A well worth detour on the way to Strahan.

Tobogganing down the sand dunes

Ocean Beach Lookout

Our second and last stop before Strahan was Ocean Beach Lookout. The small car park is equipped with picnic tables and offers great views of the beach. Despite the strong gusts of wind, or maybe thanks to them, the beach was looking quite dramatic and completely empty, and it made it beautiful.

The easiest is to stop there on the way to Macquarie Heads which hosts a campground, but if not the beach is worth a small detour from Strahan if you are not in a hurry. Although if you have to pick between the Henty Dunes and Ocean Beach lookout the dunes are probably a better pick as it is not a common sight in Australia.

The beach for ourselves

Strahan town

Strahan itself is a cute fisherman’s town with beautiful colonial buildings, a delightful waterfront and a helpful visitor information center.

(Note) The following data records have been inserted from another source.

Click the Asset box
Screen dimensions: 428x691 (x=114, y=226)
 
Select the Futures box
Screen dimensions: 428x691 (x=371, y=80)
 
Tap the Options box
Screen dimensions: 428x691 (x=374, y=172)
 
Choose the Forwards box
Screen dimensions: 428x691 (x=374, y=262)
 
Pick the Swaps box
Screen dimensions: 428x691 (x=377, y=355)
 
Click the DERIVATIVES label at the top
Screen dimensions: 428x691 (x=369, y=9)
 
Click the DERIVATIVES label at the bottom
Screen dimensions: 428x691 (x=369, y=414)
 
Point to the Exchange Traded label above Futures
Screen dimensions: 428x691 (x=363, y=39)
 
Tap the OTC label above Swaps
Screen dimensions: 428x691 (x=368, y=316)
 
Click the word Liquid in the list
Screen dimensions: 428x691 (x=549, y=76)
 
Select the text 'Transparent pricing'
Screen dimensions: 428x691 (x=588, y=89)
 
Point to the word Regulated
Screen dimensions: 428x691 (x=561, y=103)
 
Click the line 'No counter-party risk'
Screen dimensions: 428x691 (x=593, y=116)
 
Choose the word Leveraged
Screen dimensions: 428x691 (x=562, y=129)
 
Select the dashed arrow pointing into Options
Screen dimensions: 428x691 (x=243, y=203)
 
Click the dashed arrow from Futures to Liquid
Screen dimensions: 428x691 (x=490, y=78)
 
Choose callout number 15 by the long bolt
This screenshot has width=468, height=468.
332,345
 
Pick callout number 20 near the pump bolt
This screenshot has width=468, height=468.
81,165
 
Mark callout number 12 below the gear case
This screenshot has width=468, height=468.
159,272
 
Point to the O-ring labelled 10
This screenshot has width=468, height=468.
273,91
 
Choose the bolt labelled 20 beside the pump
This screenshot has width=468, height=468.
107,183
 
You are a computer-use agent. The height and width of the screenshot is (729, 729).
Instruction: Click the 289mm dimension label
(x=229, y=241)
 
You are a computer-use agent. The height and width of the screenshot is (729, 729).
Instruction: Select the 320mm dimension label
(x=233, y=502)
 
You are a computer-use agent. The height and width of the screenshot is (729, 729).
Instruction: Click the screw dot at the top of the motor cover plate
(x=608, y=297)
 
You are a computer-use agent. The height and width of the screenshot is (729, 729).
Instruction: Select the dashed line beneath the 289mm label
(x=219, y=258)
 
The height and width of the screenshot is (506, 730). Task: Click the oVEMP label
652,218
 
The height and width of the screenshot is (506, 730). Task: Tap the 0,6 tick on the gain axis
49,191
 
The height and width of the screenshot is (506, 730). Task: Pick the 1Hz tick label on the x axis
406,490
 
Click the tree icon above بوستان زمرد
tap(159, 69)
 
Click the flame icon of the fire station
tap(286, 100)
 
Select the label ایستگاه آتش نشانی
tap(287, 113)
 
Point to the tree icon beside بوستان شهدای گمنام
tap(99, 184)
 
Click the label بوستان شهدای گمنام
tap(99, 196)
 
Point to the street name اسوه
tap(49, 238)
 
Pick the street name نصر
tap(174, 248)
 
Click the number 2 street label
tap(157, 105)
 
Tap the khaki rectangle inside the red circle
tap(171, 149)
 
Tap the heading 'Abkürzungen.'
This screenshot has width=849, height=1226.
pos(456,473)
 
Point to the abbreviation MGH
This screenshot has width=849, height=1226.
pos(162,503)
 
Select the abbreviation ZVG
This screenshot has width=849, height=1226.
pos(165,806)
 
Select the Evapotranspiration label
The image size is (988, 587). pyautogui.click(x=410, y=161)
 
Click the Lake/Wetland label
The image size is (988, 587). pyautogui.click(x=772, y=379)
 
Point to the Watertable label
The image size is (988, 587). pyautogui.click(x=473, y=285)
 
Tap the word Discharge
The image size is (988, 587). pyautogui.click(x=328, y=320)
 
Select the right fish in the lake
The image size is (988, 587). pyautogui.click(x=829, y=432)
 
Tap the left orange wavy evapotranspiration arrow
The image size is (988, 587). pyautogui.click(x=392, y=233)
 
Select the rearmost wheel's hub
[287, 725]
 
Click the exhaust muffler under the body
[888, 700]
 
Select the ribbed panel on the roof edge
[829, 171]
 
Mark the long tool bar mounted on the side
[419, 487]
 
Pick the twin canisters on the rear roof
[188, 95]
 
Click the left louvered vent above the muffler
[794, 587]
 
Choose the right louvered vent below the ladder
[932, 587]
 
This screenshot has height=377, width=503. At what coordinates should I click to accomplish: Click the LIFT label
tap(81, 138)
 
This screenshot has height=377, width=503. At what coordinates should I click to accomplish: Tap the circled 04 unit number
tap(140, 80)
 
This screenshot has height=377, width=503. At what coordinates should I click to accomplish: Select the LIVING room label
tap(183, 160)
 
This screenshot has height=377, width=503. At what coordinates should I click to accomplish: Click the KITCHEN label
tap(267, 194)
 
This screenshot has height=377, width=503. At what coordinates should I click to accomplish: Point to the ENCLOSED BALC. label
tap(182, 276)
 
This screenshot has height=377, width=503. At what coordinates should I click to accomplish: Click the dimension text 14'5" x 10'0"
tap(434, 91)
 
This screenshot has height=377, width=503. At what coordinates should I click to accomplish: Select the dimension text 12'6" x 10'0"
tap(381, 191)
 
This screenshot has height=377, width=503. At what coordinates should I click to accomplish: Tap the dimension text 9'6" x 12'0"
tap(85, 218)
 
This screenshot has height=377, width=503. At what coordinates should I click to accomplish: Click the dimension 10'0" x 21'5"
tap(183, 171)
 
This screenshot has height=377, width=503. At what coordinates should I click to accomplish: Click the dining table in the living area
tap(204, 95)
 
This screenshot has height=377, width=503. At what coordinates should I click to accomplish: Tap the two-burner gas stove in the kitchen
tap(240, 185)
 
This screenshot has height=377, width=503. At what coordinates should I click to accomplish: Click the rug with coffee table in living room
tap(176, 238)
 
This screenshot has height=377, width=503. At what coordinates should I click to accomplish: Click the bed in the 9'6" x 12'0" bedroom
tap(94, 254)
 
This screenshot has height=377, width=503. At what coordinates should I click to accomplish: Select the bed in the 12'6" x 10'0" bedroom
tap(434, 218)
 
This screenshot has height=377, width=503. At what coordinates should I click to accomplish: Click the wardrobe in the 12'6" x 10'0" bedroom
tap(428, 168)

Hamers Hotel in Strahan town Center

It is also home to the Gordon River cruises which we did not have the chance to experience this time. If you do have time they came highly recommended, and cruises are always such a magical way of exploring a new place. There is also the iconic play “The Ship That Never Was” running every day at 5.30pm from September to May, which happens o be Australia’s longest-running play. More info on this play and how to book here.

Strahan town from View 42 restaurant

We wandered around for a bit and explored the waterfront before heading to The Coffee Shack for our daily dose of caffeine.

Hogarth Falls

After a much needed coffee in town we headed to Hogarth Falls which has a generous picnic area with well maintained toilets and a large enough car park to not worry about finding a spot for your car.

The easy way to Hogarth Falls

The walk itself is very easy and can be done with young children in 40-45min return, and the falls themselves are very pretty. Word out there is that platypus can be spotted in the creek on the way to the waterfalls. We were not lucky enough to spot one but it is worth observing the creek carefully for any water movement while on the way.

Insider tip: do not follow Google Maps blindly and make sure you head to People’s Park which is where the Hogarth Falls car park is. When coming from Strahan town center Google Maps took us to a no-through residential road that was ending opposite the falls but impossible to cross. We had to turn back after a dodgy maneuver in the middle of the road

Foreshore walk

After Hogarth Falls we were still keen to walk a little more and decided to admire the waterfront from the Foreshore walk.

Typical foreshore walk views

The foreshore walk is a beautiful easy 2km walkway along the water, which runs all the way from the visitor centre to Regatta Point where you can embark on a train journey on the West Coast Wilderness Railway. More info on the railway and its train journey here.

And if you are in need of a workout there are a few well equipped outdoor exercise stations along the foreshore walk.

Sunset with an all-you-can-eat seafood buffet

This one was a total surprise for us! We had heard about an all-you-can-eat seafood buffet and after 4 days of camping food the idea seemed very tempting!

We booked a table at 42degree view restaurant for 6pm and were not disappointed! I would recommend arriving 15-20min before your dinner reservation and preferably around sunset as the outdoor terrace is simply fantastic and offers a very nice panoramic view over Strahan.

The perfect terrace to watch the sunset

The buffet itself surprised us with how generous and affordable it was. At $59 per person you can stuff your face with oysters, prawns, smoked salmon, and many other delicious dishes. The staff is lovely and they refill the dishes more regularly than you’d expect. A must-do in Strahan if you enjoy seafood!